The Conference Board of Canada's report was issued Monday as the future of Canada's LNG industry is complicated by low global energy prices that have delayed at least two B.C. projects.
The board found that if the industry produces 30 million tonnes per year of LNG, Canada's economy would grow by $7.4 billion a year over 30 years.
Its report said the main beneficiary would be British Columbia, which it said would see 46,800 jobs created and $5.3 billion a year of economic growth over the 30-year horizon.
The board said annual government revenue including corporate, personal and indirect taxes, as well as royalty revenue, would increase by about $6 billion annually for Canada, including $3 billion to the provincial government.
The study — which is based on a model of three hypothetical projects — comes out only days after the AltaGas-led group behind the Douglas Channel LNG project stopped development, citing low prices and an oversupplied market.
The Douglas Channel project, with a proposed capacity of 550,000 tonnes of LNG per year, is the smallest of the 21 proposed LNG projects in B.C. But it's not the only LNG development to have been sidelined.

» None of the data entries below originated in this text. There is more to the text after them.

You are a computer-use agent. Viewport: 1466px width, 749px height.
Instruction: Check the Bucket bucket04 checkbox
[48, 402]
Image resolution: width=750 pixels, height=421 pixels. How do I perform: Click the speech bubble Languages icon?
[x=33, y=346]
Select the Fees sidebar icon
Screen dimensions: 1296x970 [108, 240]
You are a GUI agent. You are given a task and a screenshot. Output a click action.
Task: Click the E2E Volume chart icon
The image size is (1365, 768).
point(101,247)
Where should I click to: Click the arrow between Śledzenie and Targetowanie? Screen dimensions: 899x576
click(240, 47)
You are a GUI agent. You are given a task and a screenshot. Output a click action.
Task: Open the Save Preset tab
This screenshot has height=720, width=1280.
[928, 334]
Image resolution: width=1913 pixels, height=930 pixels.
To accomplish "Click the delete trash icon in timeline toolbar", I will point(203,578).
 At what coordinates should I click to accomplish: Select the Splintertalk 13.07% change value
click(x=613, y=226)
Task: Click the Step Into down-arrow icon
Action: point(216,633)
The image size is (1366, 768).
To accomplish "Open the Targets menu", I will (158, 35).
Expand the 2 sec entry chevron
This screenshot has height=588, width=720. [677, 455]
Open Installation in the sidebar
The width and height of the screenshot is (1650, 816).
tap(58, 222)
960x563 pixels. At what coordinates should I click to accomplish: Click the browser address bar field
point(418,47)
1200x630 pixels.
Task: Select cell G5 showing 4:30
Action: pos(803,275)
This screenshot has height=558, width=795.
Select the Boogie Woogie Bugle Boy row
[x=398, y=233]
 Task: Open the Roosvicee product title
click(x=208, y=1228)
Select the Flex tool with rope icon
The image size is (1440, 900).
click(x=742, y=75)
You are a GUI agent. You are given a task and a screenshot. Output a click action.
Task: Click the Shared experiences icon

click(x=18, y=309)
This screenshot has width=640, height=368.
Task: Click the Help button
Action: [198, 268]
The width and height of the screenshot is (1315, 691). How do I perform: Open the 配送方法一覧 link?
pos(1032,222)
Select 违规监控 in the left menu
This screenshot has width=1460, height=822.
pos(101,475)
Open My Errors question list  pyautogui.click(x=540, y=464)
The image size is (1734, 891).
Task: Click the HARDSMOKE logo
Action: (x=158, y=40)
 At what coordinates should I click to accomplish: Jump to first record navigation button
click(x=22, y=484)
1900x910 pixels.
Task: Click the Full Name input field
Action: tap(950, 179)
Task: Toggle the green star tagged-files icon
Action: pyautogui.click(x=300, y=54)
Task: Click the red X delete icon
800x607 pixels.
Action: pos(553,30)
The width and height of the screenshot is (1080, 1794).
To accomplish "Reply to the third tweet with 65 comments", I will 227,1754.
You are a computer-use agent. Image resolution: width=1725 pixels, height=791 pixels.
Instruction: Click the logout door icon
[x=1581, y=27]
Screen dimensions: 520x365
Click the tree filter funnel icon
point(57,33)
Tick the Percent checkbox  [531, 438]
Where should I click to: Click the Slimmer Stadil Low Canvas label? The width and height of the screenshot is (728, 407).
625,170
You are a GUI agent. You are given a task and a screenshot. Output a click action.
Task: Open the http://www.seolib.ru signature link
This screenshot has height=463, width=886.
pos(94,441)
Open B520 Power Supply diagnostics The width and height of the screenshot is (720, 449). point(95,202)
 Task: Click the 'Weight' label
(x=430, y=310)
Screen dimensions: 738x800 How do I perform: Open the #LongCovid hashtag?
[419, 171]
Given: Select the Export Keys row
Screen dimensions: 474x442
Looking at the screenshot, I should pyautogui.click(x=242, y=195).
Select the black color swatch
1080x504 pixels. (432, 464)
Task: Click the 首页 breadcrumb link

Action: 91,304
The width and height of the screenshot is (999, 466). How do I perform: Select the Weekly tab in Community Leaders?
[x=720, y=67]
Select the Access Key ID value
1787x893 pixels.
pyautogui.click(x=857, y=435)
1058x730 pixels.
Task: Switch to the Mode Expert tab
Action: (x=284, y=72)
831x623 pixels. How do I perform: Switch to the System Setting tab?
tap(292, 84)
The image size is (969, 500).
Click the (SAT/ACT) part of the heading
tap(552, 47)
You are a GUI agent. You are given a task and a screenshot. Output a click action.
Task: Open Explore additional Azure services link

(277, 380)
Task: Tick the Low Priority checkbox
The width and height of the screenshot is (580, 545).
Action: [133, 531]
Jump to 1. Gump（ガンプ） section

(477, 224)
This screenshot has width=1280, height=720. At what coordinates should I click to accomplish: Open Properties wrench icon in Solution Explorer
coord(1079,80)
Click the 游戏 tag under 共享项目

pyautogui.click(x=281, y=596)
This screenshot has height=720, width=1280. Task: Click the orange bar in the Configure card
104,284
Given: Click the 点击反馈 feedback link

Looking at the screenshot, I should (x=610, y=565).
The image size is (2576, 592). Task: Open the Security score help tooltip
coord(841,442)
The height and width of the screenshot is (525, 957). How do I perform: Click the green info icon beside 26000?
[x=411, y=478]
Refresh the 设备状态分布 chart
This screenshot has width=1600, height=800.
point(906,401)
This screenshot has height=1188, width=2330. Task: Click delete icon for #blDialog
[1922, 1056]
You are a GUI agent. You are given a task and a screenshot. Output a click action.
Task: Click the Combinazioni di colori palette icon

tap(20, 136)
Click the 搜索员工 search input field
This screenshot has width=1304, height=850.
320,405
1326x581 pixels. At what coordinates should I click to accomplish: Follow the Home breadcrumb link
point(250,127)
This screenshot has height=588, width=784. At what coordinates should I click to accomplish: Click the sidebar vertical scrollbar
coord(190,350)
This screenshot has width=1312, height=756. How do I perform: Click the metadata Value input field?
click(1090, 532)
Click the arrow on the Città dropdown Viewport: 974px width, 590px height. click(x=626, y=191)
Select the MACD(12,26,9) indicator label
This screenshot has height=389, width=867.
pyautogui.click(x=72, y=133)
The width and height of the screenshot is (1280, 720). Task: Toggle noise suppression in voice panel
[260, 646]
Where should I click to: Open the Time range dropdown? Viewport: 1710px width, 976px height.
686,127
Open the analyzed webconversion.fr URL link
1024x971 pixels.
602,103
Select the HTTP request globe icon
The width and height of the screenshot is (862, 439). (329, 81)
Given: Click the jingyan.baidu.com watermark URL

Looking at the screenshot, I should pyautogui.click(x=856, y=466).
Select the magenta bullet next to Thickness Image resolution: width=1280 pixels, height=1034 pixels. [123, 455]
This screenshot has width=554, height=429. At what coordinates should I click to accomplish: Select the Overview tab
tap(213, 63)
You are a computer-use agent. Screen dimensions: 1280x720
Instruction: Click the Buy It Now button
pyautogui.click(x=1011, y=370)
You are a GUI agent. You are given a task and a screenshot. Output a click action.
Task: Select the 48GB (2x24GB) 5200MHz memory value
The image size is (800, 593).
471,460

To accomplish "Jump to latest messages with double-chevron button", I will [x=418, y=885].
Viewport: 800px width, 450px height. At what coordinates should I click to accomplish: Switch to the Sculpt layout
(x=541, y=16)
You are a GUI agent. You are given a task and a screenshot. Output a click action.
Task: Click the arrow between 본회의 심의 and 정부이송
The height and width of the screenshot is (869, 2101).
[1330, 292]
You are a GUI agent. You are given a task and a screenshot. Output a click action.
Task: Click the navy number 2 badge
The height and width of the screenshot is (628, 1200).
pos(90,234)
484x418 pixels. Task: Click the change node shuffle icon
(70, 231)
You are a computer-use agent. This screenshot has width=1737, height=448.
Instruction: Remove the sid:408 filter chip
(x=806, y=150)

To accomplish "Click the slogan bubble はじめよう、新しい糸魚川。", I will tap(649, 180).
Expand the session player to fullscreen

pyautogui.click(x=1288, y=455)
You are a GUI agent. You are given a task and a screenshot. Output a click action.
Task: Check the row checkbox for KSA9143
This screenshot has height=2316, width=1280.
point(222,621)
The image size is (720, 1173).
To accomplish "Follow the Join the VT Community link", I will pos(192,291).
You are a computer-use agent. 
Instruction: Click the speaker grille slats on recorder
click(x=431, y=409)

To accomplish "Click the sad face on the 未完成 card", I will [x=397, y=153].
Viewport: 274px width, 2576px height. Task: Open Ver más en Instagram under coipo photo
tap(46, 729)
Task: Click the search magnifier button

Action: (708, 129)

Royal Dutch Shell announced in early February it was postponing a final investment decision on the much larger 24-million-tonne-per-year LNG Canada project.
Both projects have been pushed back as the global LNG industry is reeling from a plunge in prices brought on by oversupply of both oil and natural gas.
The supply issue isn't going away soon, with a number of major LNG projects just starting to ship, including one in the U.S. that made its first shipment of LNG last week.
The Conference Board said it scaled back its study to a more conservative 30 million tonnes a year of development, compared with the 80 to 120 million tonnes per year the B.C. government based its initial impact studies on, but noted the findings are still subject to a "great degree of uncertainty" because no projects are yet under construction.
The study said the vast majority of the jobs and spending would come from the upstream production side of the industry, with the opening of export markets leading to around a doubling of natural gas production in B.C.